| The problem |
Repeat the records below word for word and omit each image.

═════ Data supplied

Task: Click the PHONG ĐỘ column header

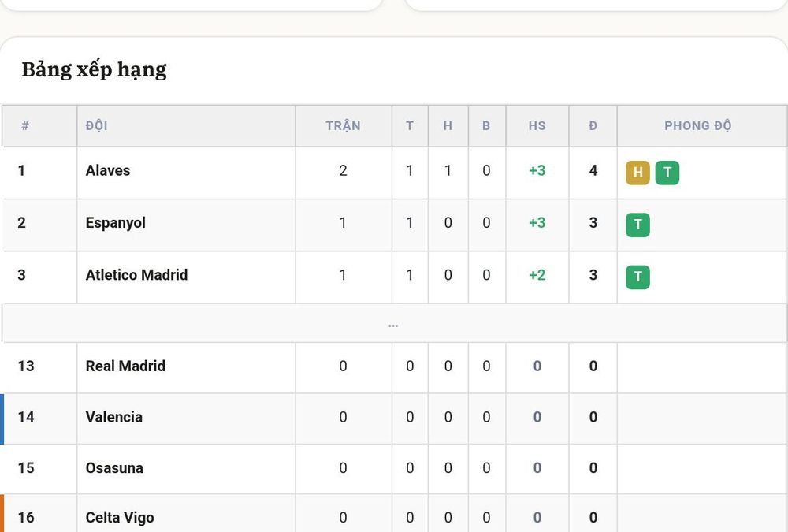Action: click(x=697, y=125)
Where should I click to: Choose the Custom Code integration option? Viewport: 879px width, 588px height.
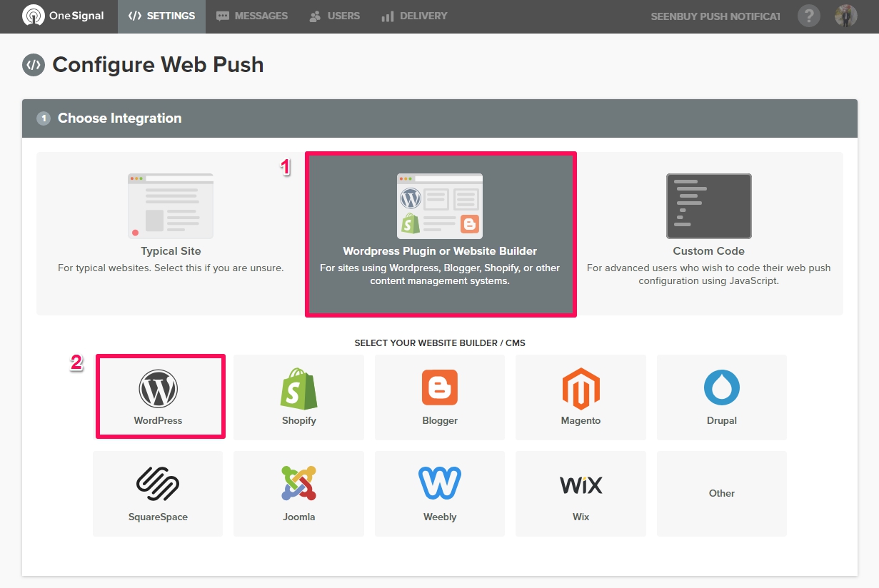pyautogui.click(x=708, y=233)
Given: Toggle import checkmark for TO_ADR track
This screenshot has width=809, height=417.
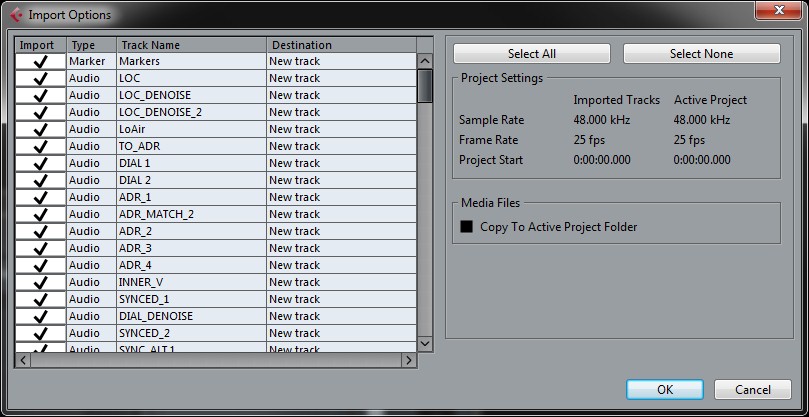Looking at the screenshot, I should pos(40,147).
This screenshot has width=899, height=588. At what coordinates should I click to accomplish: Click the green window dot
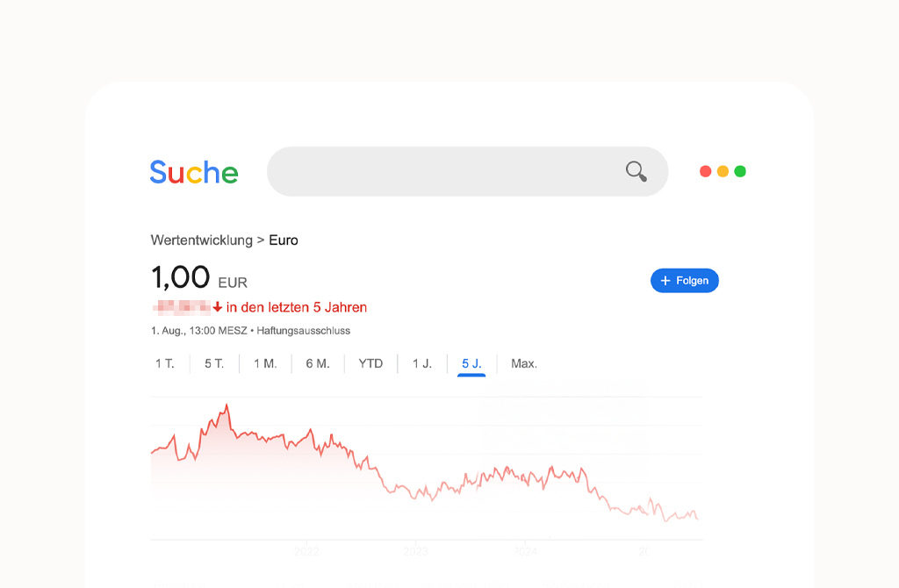coord(740,171)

══════════

| Result below |
Task: Click the PHONG ĐỘ column header

Action: click(x=697, y=125)
Where should I click to: Choose the Custom Code integration option? Viewport: 879px width, 588px height.
pyautogui.click(x=708, y=233)
Given: Toggle import checkmark for TO_ADR track
This screenshot has width=809, height=417.
Looking at the screenshot, I should pos(40,147).
This screenshot has width=899, height=588. At what coordinates should I click to accomplish: Click the green window dot
coord(740,171)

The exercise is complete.